__Page text__:

From Tuesday's Globe and Mail

Sylvia Miller walked through the heavy wooden doors of the dining room at her new retirement home and looked around eagerly.

Light streamed in through the floor-to-ceiling windows, illuminating the faces of people greeting friends across their tables, catching up on the latest gossip. Servers busily set out bowls of soup and plates of bread, and the room buzzed with chatter and laughter.

She wound her way between the clumps of parked walkers to her assigned seat. The four women at her table were all about the same age and single just like her, so she hoped they would have a lot in common.

But being the new girl is never easy.

“Nobody at the table talked to me,” Mrs. Miller, now 89, recalls. “They talked all around me.”

That was two years ago, and the memory still stings.

She tried chatting about the weather, the food, anything, but her lunch companions just looked right through her, she says. She never learned why they decided to freeze her out – she was new, and she supposes that was enough to earn their scorn. She remembers keeping a smile plastered on her face through every silent meal. But inside, she fought with a growing sense of dread.

“You sit there like an idiot and nobody talks to you,” she says.

“I thought, ‘Oh my God, what am I going to do?'”

It would be nice if age smoothed the rough edges of human nature, erasing all traces of cattiness and pettiness. No such luck. As Mrs. Miller says philosophically, “People are people, and women are certainly women.”

__Written exercise A__:
From the retirement home article, list each direct quotation attributed to Mrs. Miller.
__Written exercise B__:
Pick up the retirement home article after its final sentence and keep writing.

__Extracted records__:
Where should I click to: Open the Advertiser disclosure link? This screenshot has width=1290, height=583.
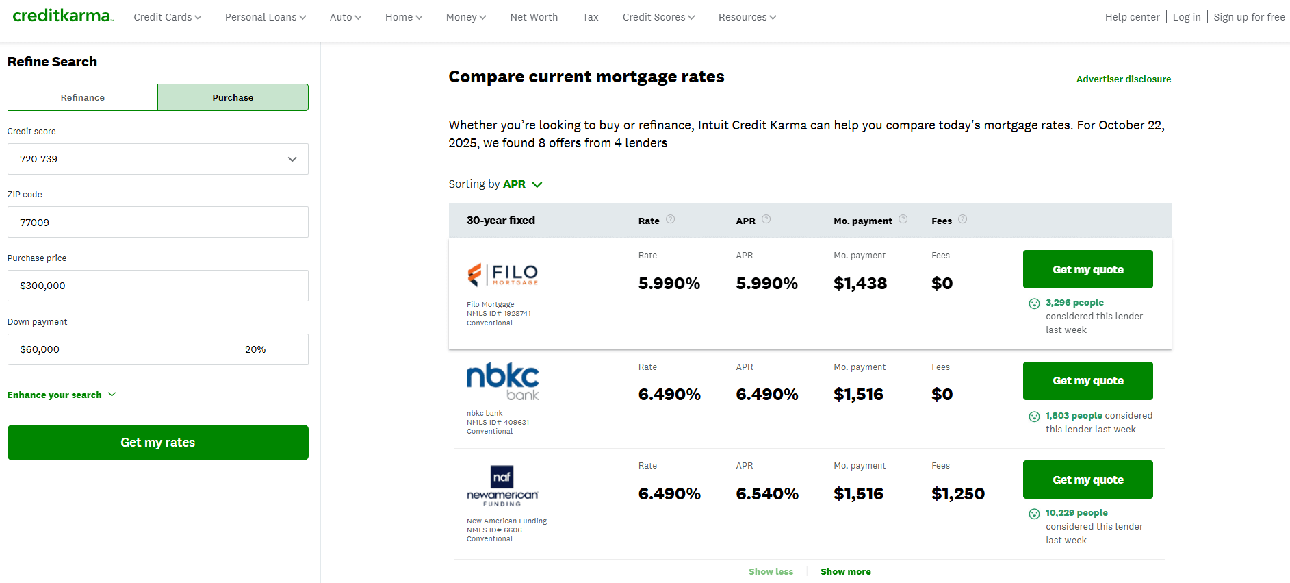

* * *

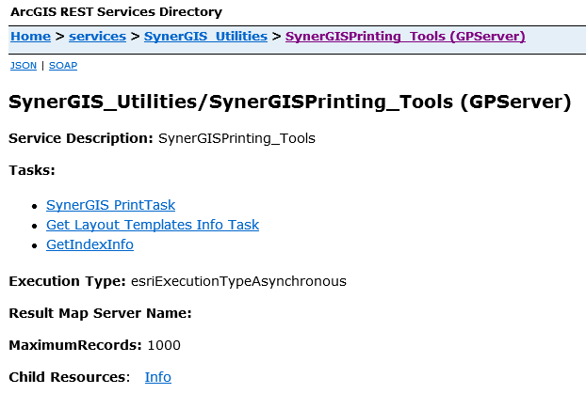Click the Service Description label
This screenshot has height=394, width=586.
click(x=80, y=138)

__Response A__:
- "Nobody at the table talked to me... They talked all around me."
- "You sit there like an idiot and nobody talks to you"
- "Oh my God, what am I going to do?"
- "People are people, and women are certainly women."

__Response B__:
As Canada ages, the retirement home industry is preparing for a massive influx of seniors who are looking for more support than they get living on their own, but more independence than they would have in a nursing home. Currently, about one in 10 Canadians is 65 or older; by 2031, one in four Canadians will be a senior.

The retirement home industry is preparing for this demographic high tide with a nationwide building boom.

Much as the suburbs expanded to house the baby-boom generation in its childhood after the Second World War, retirement homes are proliferating now in anticipation of the boomers' senescence.

But future retirement home residents may be in for a surprise. Rather than the dull, anaesthetized places many assume them to be, retirement homes are fraught with the same jealousies and bad behaviour as any close social environment. And cliques abound.

There are geographic and linguistic cliques at the Terraces of Baycrest, an 11-storey retirement home in north Toronto: the Montrealers, the Hungarians, the Romanians.

There are the cliques everyone respects, such as the Holocaust survivors who gather to share stories every Friday night after Shabbat dinner.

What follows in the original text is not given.